In a recent event hosted by Barnard College about the science of taste and smell, speaker John Glendinning, a Barnard biology professor who studies taste, recalled one of his own travel-inspired changes of heart: On a trip to Japan years ago, he recalled, he tried — and enjoyed — a dish of grasshoppers coated in teriyaki sauce. “If my mother had put it in front of me, I wouldn’t have touched it,” he said; an ocean away from home, surrounded by the unfamiliar, the meal was delicious.
But what is it about travel that turns things you’d ordinarily avoid into things you happily devour?

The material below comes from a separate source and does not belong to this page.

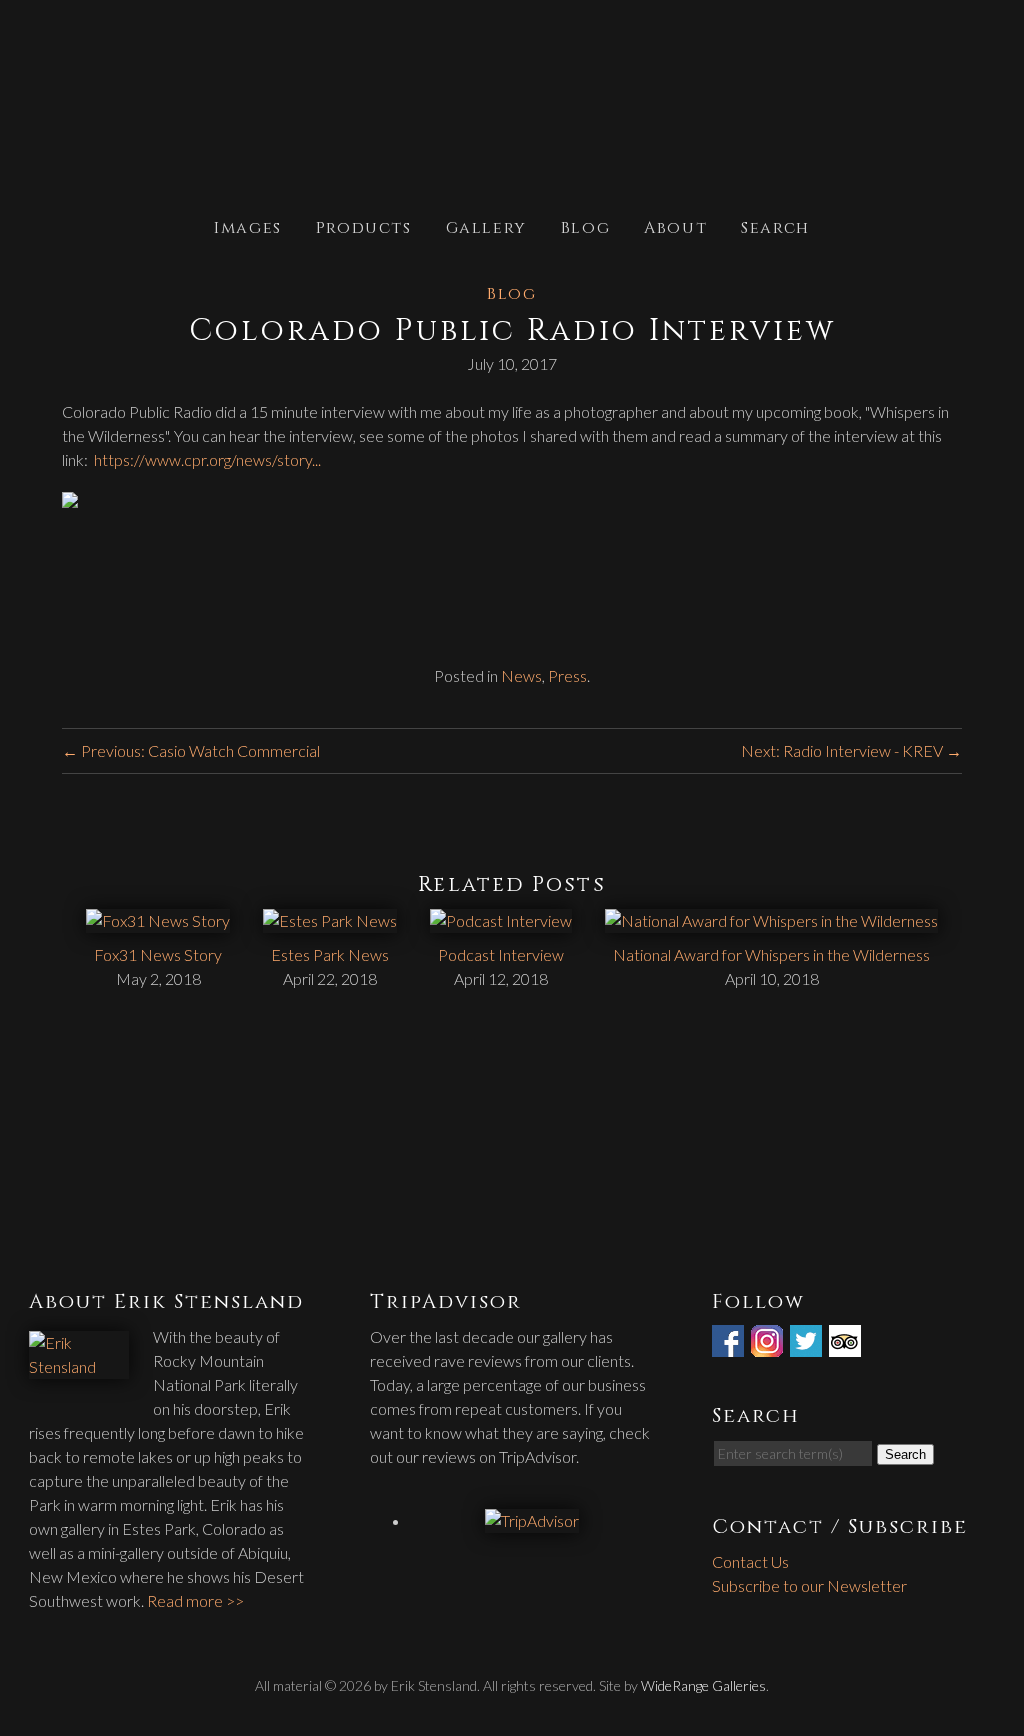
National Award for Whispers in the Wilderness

After all, no matter where you go, you’re taking your same taste buds, your same genetics, your same food-related memories and experiences — in short, everything that helps determine why you like some flavors and not others. The obvious answer is context: new place, new things. But context also works in other, more surprising ways to make our sense of taste into the fluid, location-dependent thing that it is.
For one thing, a food that feels novel back home may not seem that way against the backdrop of everything else you’ve been eating on your travels. “I think the grasshoppers tasted delicious at the time because their flavor matched that of all the other foods I regularly experienced in that region of Japan,” he wrote in a follow-up email after the talk. “So, in effect, their effect was less novel in that part of Japan than it would have been in another part of the world with completely different culinary traditions.”
There’s also the issue of who’s around you when you’re eating — when you’re an outsider, sampling the local cuisine can be a way to feel like less of one. Eating can be a process of conforming: In a review paper published in 2013 in the Journal of the Academy of Nutrition and Dietetics, researchers analyzed 15 different studies on food choices and concluded that people rely heavily on their companion’s choices as a guide when deciding what (and how much) to eat, even when they don’t realize it.
“Eating behaviors can be transmitted socially,” the paper’s lead author, University of Liverpool psychologist Eric Robinson, said in a statement. “Human behavior can be guided by a perceived group norm, even when people have little or no motivation to please other people.” In other words: Sometimes, things taste better on vacation simply because you will them to.